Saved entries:
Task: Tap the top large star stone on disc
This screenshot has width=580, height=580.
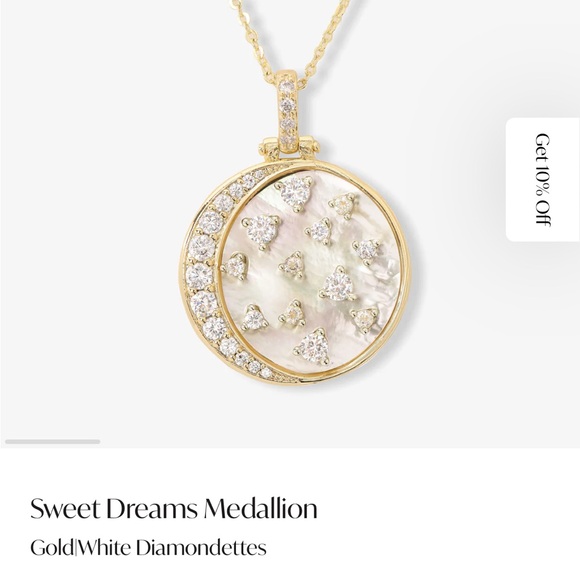Action: [295, 192]
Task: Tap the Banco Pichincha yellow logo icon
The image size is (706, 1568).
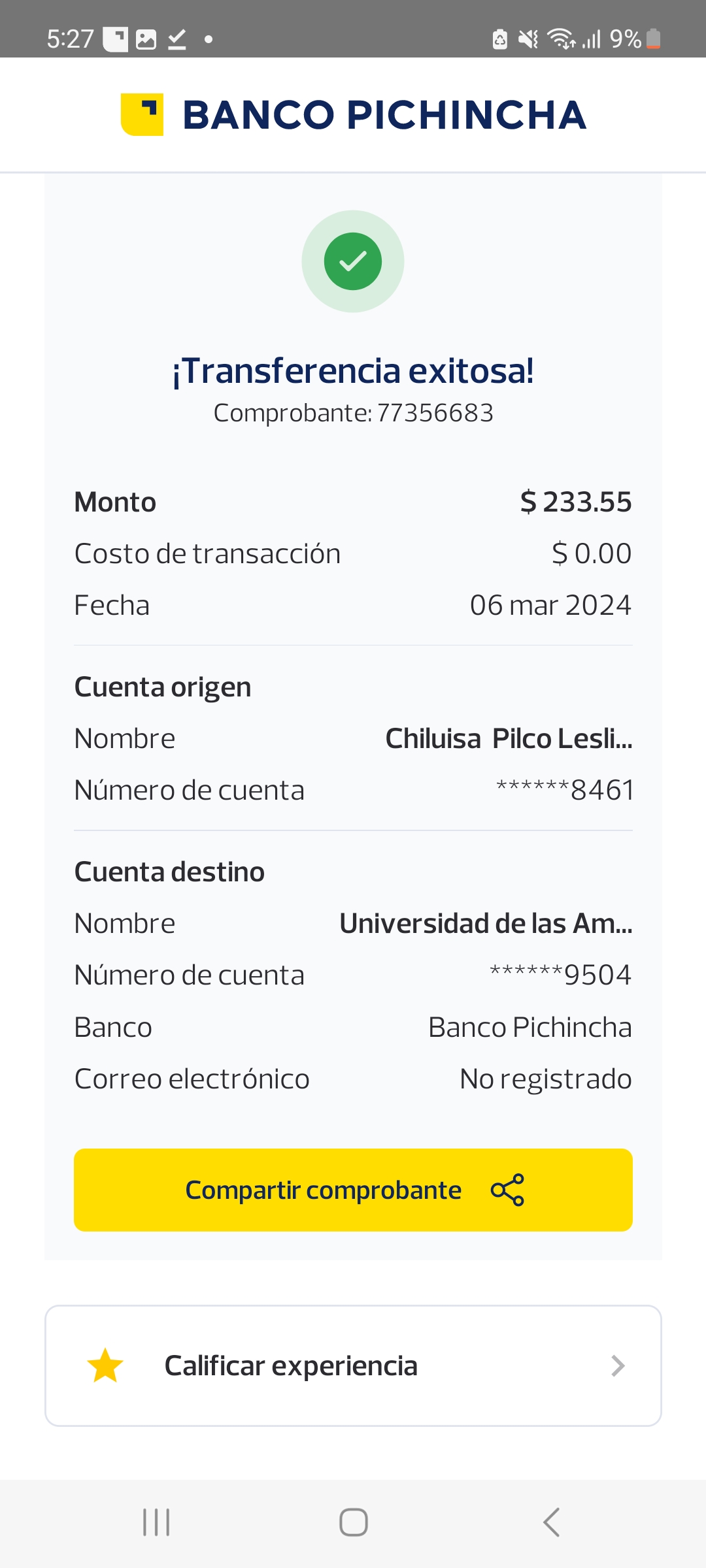Action: pyautogui.click(x=142, y=114)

WHAT THE EXERCISE ASKS: Every line that contains "Task" should be copied out of the data.

ANSWER TO THIS PROBLEM:
Task: Tap the top large star stone on disc
Task: Tap the Banco Pichincha yellow logo icon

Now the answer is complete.